About 400 people were at the Omni for the tribute, including Mr. Belgrad's wife, Joanne; Governor Schaefer; Attorney General Joe Curran, who's sounding more like a gubernatorial candidate every day; State Comptroller Louis Goldstein; Mayor Kurt Schmoke; Ad Club president Sheldon Dagurt; former U.S. Attorney General Ben Civiletti; Harlow Fullwood, Kentucky Fried Chicken czar who bought seven tables.

Also, Marty Resnick, Martin's West; Jon Files and George Gephart, BG&Eers; Jerry Sachs, president of Centre Group and a close friend of Mr.
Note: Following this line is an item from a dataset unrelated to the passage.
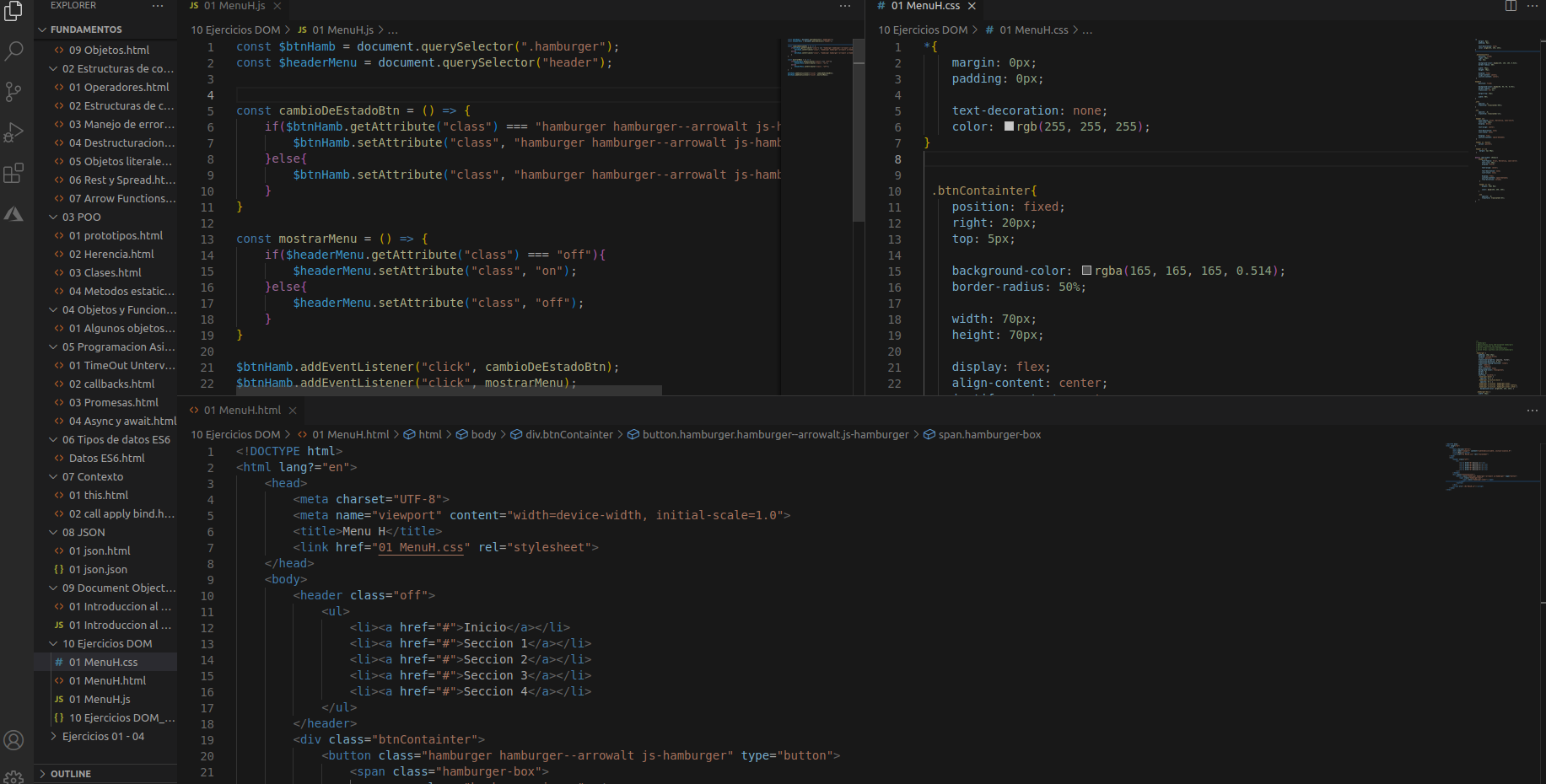Viewport: 1546px width, 784px height.
Task: Switch to the 01 MenuH.js tab
Action: (x=234, y=4)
Belgrad; Barry Silverman, president of Centre Management; Donna Patterson, general manager of the Baltimore Arena; Gary Handleman, Centre Management; Dick Kiefer, attorney; Allen Quille, parking magnate; John Schmitt, former Annapolis police chief, and Sister Kathleen Feeley, who is leaving the College of Notre Dame after 21 years.

She was beaming because she had just learned that she had landed a Fulbright Fellowship and will be going to India to teach American literature in time for the fall semester.

A Baltimore tradition takes place Saturday night. For 30 years, the Eye Ball has been an important part of our social and medical scene. Over the years, planners of the gala have tried to offer its guests something different, and this year is no exception. At 7:30 p.m., guests will board the Spirit of Baltimore for an evening that includes dinner, an auction, casino, cruising and dancing.